Caution: Clinicians should be aware of other respiratory infections among travellers with similar presentations, such as Legionnaire’s disease or MERS-CoV, if there is an appropriate travel or potential exposure history for those infections. Consult the MERS-CoV possible case algorithm to inform assessment.
(SNIP)
(Continue . . . )
While there is always some faint hope - like in a made for TV movie-of-the-week - that swift intervention by public health officials could stop an avian flu epidemic in its tracks, in truth that's a million-to-one shot.

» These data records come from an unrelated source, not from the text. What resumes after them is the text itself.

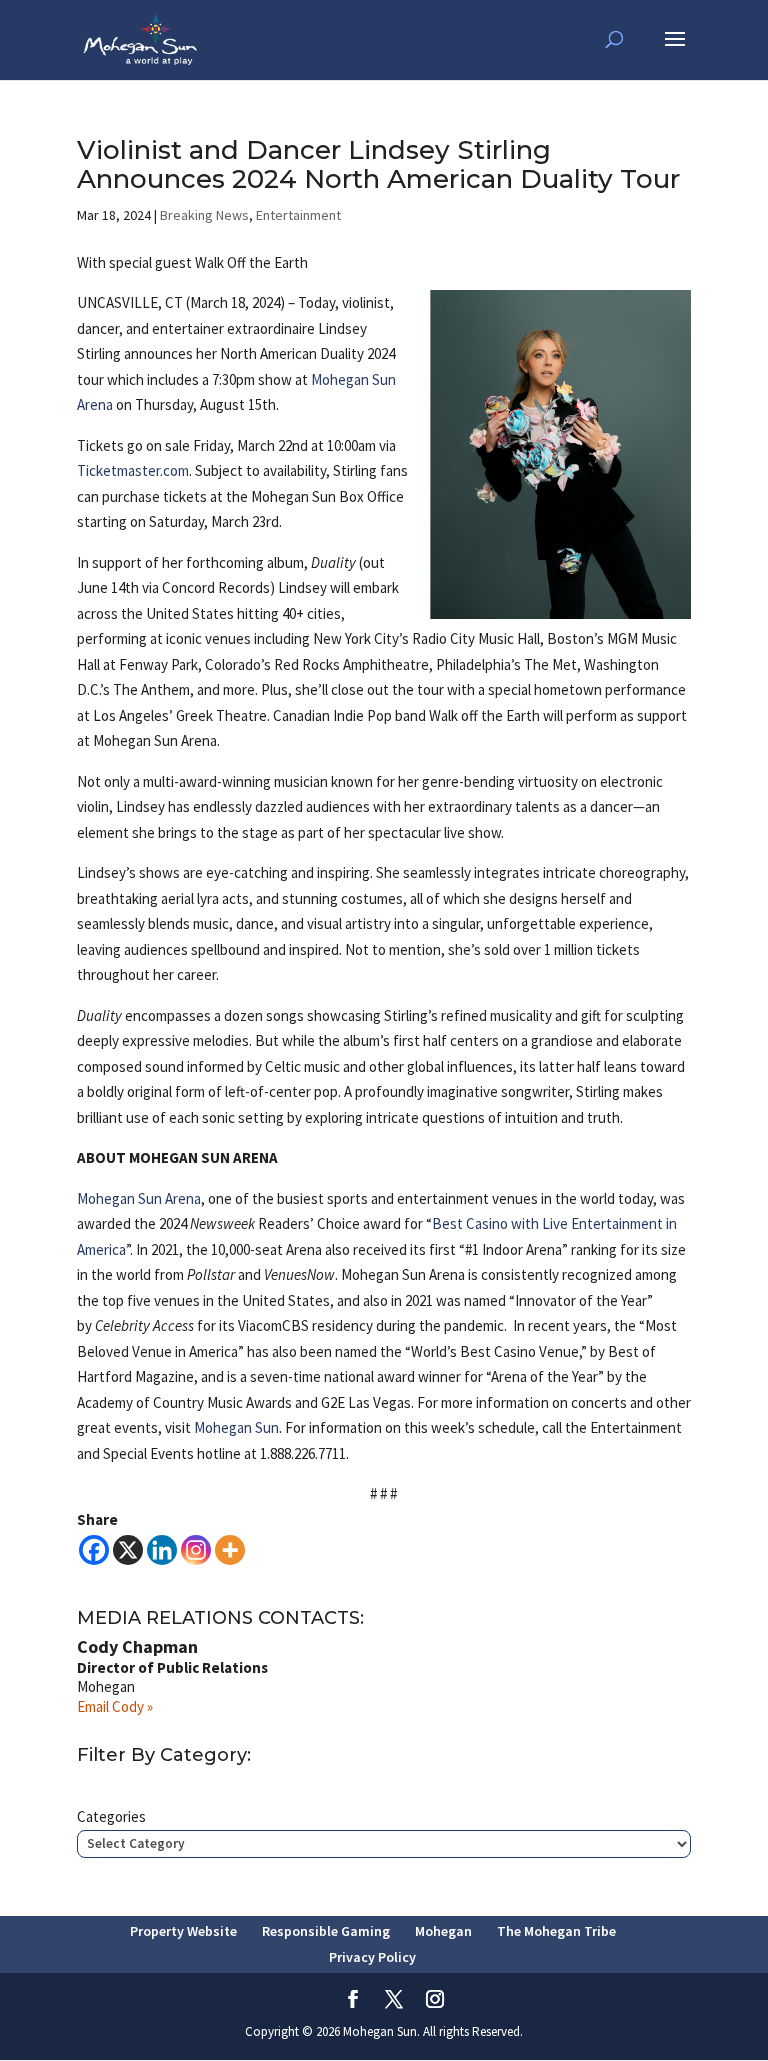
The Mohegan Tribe (556, 1931)
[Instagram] (196, 1550)
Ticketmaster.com (133, 470)
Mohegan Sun (236, 1427)
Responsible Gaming (326, 1931)
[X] (128, 1550)
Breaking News (204, 215)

The reality is more likely to be like the 2009 H1N1 pandemic - where the virus was circulating quietly in Mexico for weeks or even months - before we even knew it existed. Similarly, COVID was already in Europe when countries began banning flights from China.
Early detection is still important, however. Since it allows for better treatment of initial cases, and informs officials - and the public - that the virus is in the community. Measures, such as isolating cases, the use of NPIs, and local, state, and federal responses can be started sooner, and (hopefully) the spread of the virus can be slowed.
Of course, we may get lucky, and find that H5N1 doesn't have what it takes to spark a pandemic. There may be some `species barrier' that protects us.
But even so, there is another virus out there with humanity's name on it. Developing, and implementing, procedures to detect and deal with them now is only prudent.